Objectives
We sought to determine the rate of incident neutropenia and identify potential clinical factors associated with incident neutropenia among patients treated with long courses of ceftaroline.
MethodsWe retrospectively identified adult patients who received ceftaroline for ≥7 days consecutively at two large academic medical centres in Boston, USA between November 2010 and March 2015. Clinical characteristics (age, gender, medication allergies, baseline renal function, duration of ceftaroline exposure, total daily ceftaroline dose, body mass-adjusted ceftaroline dose and development of rash and neutropenia) were recorded and the rate of incident neutropenia was calculated. The Naranjo probability scale was used to assess whether ceftaroline exposure was associated with neutropenia. We assessed whether clinical factors were associated with neutropenia.

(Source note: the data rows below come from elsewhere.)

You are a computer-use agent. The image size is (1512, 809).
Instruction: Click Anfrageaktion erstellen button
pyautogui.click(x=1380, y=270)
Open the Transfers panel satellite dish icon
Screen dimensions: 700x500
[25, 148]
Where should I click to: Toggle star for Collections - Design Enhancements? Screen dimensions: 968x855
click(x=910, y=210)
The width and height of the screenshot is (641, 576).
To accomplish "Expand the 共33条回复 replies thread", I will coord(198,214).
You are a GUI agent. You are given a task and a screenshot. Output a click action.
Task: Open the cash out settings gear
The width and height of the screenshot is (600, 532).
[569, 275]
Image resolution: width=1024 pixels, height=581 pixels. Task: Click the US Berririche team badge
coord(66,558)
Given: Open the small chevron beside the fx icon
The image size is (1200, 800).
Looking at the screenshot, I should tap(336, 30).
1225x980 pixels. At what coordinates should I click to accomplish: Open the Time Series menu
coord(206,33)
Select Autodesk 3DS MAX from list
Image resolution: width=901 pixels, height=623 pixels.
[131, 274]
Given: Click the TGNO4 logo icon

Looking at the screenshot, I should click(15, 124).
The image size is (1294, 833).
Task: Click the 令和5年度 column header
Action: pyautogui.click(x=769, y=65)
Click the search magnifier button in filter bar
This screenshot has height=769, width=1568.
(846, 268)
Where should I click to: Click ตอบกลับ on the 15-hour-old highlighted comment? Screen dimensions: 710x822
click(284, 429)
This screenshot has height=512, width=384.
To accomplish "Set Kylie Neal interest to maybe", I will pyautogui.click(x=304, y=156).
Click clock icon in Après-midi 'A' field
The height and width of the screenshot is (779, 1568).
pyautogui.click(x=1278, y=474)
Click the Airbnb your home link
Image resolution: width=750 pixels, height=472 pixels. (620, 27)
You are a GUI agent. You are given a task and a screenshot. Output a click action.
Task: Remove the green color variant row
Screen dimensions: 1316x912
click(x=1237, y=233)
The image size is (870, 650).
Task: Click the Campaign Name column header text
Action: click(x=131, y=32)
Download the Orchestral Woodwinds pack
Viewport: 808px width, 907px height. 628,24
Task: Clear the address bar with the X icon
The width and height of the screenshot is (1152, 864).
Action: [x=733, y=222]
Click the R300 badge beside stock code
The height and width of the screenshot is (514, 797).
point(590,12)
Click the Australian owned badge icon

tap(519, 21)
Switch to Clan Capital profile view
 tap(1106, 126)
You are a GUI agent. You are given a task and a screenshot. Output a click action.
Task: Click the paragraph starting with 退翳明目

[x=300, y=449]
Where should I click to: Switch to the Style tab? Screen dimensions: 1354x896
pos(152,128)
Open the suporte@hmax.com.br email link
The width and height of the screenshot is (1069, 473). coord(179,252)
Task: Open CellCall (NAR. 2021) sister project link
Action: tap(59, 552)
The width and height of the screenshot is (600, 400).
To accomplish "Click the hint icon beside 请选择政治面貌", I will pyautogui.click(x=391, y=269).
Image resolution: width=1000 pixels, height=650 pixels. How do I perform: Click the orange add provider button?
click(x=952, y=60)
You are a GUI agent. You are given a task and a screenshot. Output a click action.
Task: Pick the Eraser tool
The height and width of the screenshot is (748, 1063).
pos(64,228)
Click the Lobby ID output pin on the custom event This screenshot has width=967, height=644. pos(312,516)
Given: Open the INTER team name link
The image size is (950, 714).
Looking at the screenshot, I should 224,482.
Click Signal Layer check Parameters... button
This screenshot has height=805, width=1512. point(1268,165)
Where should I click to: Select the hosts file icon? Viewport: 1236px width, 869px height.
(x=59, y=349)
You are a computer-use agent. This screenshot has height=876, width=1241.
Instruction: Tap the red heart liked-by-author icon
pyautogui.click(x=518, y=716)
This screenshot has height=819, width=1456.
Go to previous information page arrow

ResultsThe overall rate of incident neutropenia was 10%–14% with ≥2 weeks and 21% with ≥3 weeks of ceftaroline exposure. The median duration of ceftaroline exposure [26 days (IQR 22–44; range 13–68) in patients who developed neutropenia and 15 days (IQR 9–29; range 7–64) in patients without neutropenia] was associated with incident neutropenia (P = 0.048). The median total number of ceftaroline doses received [63 (IQR 44–126; range 36–198) by neutropenic patients and 32 (IQR 22–63; range 14–180) by non-neutropenic patients] was also associated with incident neutropenia (P = 0.023).
ConclusionsThe overall rate of neutropenia was high and associated with duration of ceftaroline exposure and total number of doses received. Close laboratory monitoring is warranted with long-term ceftaroline use.